Nous sommes au plus haut de notre périple, il reste environ une vingtaine de kilomètres, le moral est en hausse : pour le connaître, c'est facile, il est toujours inverse à la pente ! Tiens, si nous avions des VTT, nous monterions à la chapelle par le muletier. Vu d'ici, il est particulièrement engageant !

La route qui va de Surdoux à Meilhards est elle aussi digne d'intérêt (dans ce sens là), pensez, " ça " descend tout le temps. Le panorama offert sur les Monédières est ininterrompu... bref, ça baigne. Je ne sais pas si vous avez remarqué, mais en descente, et quand c'est beau, ça ne dure jamais ! Déjà Meilhards et Reinette qui a souffert de la... multitudes des grimpées s'inquiète :
- " on va le payer " dit elle, calmement
- " non, çà m'étonnerait " esbrouffai-je, effrontément.

Il faut croire que le ton était rassurant car elle me crut, et elle eut raison !

Passé Meilhards, une douce déclivité nous promène en de multiples contours et voici Le Breuil de Meilhards, village aussi étiré que son nom l'indique.

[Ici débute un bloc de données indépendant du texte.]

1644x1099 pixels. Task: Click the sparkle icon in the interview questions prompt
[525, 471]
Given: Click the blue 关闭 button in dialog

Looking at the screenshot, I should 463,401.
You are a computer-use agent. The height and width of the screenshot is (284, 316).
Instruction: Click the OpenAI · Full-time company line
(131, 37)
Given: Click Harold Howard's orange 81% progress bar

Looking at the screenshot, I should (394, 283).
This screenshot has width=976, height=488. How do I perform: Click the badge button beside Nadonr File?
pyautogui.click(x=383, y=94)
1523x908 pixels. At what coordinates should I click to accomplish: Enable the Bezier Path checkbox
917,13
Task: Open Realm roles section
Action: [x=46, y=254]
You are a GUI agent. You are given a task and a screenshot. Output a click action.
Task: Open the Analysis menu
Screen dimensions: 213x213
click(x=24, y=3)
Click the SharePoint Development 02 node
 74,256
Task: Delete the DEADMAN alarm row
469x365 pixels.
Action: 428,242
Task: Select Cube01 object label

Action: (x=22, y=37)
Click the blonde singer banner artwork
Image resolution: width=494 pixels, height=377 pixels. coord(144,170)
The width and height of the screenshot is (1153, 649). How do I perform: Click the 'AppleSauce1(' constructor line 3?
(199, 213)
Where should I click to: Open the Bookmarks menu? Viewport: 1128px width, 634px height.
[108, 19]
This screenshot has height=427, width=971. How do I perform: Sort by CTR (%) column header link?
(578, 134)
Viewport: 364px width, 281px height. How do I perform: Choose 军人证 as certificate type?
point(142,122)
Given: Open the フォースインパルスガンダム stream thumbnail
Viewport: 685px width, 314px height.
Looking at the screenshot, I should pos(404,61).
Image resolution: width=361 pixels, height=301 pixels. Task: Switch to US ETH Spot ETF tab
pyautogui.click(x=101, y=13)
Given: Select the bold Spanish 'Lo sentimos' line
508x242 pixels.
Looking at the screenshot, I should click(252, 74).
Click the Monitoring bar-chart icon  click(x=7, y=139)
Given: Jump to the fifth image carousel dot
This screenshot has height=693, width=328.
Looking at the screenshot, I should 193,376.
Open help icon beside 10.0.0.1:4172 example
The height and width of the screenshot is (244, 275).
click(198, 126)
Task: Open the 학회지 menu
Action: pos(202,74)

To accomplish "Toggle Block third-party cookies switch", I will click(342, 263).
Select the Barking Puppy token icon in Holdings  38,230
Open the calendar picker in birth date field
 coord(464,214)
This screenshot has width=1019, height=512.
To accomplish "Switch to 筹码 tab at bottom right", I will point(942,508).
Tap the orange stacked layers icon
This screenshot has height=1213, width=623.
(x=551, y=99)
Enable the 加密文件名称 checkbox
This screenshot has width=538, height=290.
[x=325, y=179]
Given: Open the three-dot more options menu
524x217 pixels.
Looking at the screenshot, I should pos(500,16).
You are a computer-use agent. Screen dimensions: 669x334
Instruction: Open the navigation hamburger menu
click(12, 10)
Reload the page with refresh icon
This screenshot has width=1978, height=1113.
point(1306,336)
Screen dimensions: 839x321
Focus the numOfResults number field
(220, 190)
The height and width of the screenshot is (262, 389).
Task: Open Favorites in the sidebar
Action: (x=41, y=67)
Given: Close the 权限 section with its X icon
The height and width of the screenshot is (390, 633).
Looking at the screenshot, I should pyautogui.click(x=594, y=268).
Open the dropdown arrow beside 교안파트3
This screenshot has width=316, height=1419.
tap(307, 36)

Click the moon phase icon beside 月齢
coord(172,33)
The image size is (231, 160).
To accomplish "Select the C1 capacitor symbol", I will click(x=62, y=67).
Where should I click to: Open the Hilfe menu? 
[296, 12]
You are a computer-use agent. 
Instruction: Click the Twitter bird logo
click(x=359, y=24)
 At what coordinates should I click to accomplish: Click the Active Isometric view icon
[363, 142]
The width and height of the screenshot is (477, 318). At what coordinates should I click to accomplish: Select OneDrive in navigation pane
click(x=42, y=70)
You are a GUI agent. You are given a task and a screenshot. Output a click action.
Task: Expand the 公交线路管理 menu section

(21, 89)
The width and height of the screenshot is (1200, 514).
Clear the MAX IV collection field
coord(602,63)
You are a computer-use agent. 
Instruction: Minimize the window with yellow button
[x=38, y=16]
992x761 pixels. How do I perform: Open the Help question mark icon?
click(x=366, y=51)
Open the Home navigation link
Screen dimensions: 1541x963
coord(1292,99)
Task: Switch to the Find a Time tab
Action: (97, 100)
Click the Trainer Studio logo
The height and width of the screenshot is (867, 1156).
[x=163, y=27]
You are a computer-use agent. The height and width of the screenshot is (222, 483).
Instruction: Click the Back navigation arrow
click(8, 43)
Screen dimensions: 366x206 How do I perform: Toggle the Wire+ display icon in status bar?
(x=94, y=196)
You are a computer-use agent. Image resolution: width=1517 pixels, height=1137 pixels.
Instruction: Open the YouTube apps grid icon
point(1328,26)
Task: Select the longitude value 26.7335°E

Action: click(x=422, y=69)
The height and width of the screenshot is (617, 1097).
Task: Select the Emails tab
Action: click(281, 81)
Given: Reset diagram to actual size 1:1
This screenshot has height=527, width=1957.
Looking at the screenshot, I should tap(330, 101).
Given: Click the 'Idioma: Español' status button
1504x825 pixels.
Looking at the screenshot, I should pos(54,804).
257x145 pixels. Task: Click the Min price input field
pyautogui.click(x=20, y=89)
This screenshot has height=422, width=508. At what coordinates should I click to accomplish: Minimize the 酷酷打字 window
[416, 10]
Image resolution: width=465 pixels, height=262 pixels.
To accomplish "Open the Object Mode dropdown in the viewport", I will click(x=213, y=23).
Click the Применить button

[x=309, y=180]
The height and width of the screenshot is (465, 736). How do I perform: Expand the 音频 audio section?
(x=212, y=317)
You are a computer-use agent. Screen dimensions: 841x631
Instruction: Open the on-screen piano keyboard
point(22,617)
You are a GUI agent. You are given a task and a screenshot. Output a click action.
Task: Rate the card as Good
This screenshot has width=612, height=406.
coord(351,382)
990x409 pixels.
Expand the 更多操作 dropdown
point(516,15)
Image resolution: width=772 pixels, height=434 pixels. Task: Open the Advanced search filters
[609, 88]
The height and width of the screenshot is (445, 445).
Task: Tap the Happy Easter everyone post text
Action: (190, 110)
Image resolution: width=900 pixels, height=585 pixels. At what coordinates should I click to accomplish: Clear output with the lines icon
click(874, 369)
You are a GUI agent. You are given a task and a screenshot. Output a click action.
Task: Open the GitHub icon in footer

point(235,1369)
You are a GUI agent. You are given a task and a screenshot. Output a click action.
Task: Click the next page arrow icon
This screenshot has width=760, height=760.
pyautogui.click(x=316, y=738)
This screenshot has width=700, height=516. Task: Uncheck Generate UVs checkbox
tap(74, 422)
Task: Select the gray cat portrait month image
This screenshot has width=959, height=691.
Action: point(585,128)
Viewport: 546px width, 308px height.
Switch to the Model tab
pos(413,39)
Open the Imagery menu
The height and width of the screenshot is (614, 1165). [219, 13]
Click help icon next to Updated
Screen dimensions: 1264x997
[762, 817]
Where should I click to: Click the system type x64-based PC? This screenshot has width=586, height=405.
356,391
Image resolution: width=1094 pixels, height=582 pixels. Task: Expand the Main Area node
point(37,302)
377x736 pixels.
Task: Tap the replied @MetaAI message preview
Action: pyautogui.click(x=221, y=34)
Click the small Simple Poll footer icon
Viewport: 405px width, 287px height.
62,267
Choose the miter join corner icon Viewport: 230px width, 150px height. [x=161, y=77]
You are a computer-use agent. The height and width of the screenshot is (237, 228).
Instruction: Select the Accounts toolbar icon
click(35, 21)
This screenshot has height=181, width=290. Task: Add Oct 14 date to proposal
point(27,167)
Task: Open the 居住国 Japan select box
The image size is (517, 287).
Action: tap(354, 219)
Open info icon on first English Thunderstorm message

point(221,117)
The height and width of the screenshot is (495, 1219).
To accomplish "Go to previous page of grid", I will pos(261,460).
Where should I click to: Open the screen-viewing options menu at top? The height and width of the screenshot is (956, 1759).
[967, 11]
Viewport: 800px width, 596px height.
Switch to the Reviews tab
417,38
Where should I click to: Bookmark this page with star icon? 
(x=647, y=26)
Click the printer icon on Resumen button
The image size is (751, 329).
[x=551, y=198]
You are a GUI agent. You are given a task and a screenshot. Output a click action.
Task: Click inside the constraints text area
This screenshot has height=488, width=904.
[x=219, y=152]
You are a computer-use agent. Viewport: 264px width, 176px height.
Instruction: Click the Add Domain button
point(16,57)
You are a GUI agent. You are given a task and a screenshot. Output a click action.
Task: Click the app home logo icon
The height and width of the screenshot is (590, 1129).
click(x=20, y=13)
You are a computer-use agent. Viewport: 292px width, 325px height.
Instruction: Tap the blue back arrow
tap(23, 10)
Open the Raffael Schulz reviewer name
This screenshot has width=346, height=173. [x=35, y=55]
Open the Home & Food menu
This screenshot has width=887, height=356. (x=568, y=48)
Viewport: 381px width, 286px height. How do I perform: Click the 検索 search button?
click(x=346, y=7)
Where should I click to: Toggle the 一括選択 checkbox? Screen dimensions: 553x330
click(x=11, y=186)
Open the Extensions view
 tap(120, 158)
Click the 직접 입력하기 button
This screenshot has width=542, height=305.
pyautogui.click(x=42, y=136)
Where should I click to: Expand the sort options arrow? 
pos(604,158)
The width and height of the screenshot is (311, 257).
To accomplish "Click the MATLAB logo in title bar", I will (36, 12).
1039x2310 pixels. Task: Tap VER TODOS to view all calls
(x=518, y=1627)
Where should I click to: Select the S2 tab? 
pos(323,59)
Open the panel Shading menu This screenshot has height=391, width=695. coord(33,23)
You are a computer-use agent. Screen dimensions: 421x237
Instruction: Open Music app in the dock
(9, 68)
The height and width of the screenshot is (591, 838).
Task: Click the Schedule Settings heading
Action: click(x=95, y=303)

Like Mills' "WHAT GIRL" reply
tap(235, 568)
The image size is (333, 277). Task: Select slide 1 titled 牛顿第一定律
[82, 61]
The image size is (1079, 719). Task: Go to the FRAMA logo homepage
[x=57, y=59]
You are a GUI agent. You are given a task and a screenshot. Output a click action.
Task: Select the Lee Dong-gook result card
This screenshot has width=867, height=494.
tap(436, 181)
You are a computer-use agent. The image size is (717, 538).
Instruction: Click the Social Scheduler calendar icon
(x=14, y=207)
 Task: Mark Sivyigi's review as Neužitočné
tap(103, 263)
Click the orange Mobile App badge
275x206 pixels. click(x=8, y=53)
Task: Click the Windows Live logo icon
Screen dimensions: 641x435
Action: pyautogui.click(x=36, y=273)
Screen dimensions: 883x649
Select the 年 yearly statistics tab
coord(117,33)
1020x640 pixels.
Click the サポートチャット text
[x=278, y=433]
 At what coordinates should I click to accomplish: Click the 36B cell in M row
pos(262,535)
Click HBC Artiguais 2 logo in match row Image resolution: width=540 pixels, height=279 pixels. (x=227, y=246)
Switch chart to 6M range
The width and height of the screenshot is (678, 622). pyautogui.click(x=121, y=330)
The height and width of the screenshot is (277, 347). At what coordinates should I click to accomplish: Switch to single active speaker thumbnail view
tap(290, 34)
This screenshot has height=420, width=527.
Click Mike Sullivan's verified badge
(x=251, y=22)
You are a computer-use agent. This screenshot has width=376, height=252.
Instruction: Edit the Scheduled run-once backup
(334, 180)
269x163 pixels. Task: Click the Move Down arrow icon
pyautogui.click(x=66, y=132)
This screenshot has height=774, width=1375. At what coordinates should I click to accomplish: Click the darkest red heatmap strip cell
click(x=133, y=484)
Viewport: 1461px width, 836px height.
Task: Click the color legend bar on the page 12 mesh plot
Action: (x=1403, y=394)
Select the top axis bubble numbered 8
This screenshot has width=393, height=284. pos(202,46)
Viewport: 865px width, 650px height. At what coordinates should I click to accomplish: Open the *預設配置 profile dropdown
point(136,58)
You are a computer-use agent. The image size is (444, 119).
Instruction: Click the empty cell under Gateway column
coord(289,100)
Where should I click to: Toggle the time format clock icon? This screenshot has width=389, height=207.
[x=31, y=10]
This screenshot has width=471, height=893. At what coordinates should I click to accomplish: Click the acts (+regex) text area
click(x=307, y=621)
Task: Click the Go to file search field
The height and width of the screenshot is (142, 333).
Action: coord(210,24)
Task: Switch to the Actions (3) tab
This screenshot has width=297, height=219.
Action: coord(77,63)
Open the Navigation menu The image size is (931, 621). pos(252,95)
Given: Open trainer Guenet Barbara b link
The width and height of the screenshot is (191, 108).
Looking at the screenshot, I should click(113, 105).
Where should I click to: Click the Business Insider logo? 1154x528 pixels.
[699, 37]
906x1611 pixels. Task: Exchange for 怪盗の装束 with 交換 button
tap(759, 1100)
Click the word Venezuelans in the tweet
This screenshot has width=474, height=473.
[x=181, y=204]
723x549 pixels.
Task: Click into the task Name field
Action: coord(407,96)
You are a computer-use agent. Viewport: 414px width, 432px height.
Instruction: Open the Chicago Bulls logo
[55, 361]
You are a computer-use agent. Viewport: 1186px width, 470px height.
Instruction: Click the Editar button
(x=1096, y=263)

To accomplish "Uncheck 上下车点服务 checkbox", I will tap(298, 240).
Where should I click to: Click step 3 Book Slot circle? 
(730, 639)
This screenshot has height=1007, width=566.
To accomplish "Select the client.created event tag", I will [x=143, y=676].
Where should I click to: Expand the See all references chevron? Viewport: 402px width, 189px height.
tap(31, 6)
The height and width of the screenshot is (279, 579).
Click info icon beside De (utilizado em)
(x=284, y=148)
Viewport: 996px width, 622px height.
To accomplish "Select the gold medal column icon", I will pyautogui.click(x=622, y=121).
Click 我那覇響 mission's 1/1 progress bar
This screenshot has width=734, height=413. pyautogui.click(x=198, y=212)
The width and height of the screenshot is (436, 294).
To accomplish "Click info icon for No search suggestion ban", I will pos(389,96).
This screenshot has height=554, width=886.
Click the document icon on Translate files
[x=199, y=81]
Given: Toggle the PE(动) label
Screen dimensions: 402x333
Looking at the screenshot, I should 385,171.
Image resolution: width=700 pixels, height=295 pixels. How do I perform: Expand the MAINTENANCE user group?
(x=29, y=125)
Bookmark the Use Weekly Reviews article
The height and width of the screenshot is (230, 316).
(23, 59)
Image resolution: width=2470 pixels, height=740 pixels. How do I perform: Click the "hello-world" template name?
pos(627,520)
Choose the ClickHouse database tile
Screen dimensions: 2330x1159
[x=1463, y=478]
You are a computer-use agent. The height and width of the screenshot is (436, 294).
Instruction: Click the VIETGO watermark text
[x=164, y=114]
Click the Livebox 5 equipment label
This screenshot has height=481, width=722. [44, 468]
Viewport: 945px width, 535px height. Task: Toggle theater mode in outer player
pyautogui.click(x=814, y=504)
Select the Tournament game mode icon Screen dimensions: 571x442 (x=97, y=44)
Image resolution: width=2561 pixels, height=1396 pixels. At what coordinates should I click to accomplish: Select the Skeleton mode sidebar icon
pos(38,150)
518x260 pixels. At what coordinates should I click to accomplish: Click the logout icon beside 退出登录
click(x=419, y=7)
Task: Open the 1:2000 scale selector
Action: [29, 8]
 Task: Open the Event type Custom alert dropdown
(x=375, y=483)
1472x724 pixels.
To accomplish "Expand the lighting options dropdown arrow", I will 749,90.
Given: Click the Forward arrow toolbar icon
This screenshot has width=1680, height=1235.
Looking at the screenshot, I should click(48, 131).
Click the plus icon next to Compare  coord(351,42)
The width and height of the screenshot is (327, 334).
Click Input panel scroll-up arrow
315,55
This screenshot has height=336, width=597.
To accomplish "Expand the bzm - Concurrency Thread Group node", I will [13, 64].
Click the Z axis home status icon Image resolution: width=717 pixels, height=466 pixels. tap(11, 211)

Et après demanderez-vous ? et bien nous descendons, et oui, je vous l'ai dit : c'est une route fantastique, enfin pas trop quand même, car la tour de Masseret est maintenant en vue et une tour... suivez mon regard... non, pas en bas... oui, en haut, c'est ça, une tour çà domine et croyez moi la tour de Masseret domine... - surplombe serait mieux approprié - la base de loisirs des Bertranges où nous aurions du laisser la voiture.

Je ne vous donnerez pas mes impressions pendant l'ascension car vous rigoleriez tellement que vous en mettriez pied à terre. Nous on n'a pas rigolé et pourtant on a mis pied à terre !

Voilà une DER qui laissera un agréable souvenir et rappelez-vous, le T.M.G. c'est une belle balade. Tiens... c'est une idée, je vous y invite et vous donne rendez-vous le 7 octobre prochain à Masseret (1). Vous savez bien que les cyclos ne sont pas égoïstes et aiment partager leur bonheur et leurs trouvailles.

(1) Masseret : concentration d'automne et des Cent Cols en Limousin.